Extract provided –
Dave's Rating:

3.5

Cabbage Patch Kid. Literally.

If Pinocchio met Rudolph the Red-Nosed Reindeer met one of the carnivorous plants from the vintage sci-fi/horror movie The Day of the Triffids met Haley Joel Osment in A.I., their collective DNA, wiring and wood chips would form Timothy Green (CJ Adams). A boy who's not quite a real boy and not quite not one, either, he springs up overnight from the garden of a forlorn, childless couple (Jennifer Gardner, Joel Edgerton). He's an organic, 10-year-old talking sprout covered in mud, calling them "Mom" and "Dad" without provocation, the fantasy fulfillment of their wildest, most extreme attachment-parenting fantasies.

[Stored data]

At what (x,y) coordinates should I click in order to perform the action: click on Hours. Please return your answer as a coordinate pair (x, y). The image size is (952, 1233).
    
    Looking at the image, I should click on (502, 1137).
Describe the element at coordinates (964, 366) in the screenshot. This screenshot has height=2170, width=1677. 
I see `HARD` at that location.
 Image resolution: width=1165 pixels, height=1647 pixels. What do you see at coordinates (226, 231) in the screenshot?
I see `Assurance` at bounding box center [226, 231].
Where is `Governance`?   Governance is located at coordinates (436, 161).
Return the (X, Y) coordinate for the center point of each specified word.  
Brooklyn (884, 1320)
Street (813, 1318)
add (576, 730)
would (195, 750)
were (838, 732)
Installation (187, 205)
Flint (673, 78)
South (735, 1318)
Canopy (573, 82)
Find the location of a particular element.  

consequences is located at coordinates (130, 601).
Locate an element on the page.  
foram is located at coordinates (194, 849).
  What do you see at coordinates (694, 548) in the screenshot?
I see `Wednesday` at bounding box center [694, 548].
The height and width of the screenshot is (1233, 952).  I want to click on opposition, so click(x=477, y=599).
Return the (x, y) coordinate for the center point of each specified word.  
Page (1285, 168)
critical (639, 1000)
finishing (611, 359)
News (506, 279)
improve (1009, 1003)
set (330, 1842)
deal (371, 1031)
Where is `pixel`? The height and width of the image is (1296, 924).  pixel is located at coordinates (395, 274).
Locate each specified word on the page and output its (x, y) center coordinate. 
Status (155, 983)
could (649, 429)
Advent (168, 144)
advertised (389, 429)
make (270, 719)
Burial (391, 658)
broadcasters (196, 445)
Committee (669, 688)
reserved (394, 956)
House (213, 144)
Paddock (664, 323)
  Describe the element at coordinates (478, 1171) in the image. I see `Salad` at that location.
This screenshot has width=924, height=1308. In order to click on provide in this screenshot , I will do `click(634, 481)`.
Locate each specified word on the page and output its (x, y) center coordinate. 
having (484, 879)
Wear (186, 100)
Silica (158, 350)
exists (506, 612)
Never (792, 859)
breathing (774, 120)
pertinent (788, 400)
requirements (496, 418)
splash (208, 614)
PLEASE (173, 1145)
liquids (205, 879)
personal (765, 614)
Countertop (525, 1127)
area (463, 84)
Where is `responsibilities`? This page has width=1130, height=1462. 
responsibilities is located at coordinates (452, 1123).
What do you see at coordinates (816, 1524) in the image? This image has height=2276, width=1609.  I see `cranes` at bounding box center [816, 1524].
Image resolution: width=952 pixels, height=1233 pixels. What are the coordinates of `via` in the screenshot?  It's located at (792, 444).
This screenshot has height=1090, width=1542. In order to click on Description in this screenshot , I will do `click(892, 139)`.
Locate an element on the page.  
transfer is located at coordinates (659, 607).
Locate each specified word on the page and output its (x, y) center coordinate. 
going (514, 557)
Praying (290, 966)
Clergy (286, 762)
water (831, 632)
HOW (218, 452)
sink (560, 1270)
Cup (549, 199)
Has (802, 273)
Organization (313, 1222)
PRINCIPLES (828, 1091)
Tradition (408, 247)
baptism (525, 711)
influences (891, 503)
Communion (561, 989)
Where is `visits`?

Required tasks –
**a.** Answer these questions using the movie review above:
(i) What rating is shown at the top of the movie review?
(ii) Which actor plays Timothy Green?
(iii) How old is Timothy said to be?
**b.** Write a continuation of the movie review about Timothy Green, picking up after its last sentence.

Outputs by task –
**a.**
(i) 3.5
(ii) CJ Adams
(iii) 10 years old

**b.**
And what extremely attached parents they are. Through each episode of Timothy's brand new existence -- meeting extended family, going to school, swimming in a pool with socks on (to hide the leaves growing from his shins -- see Rudolph above), music recitals for which he's unprepared and confusing sports competitions for which he's uncoordinated, Mom and Dad hover and shield and protect and encourage until they've exhausted their last reservoirs of energy. In real life, this would turn any child into a complete monster, much like the one who appeared on a recent episode of Louie who defecated into the comedian's bathtub and then explained, "My mother says any choice I make is okay because I love myself."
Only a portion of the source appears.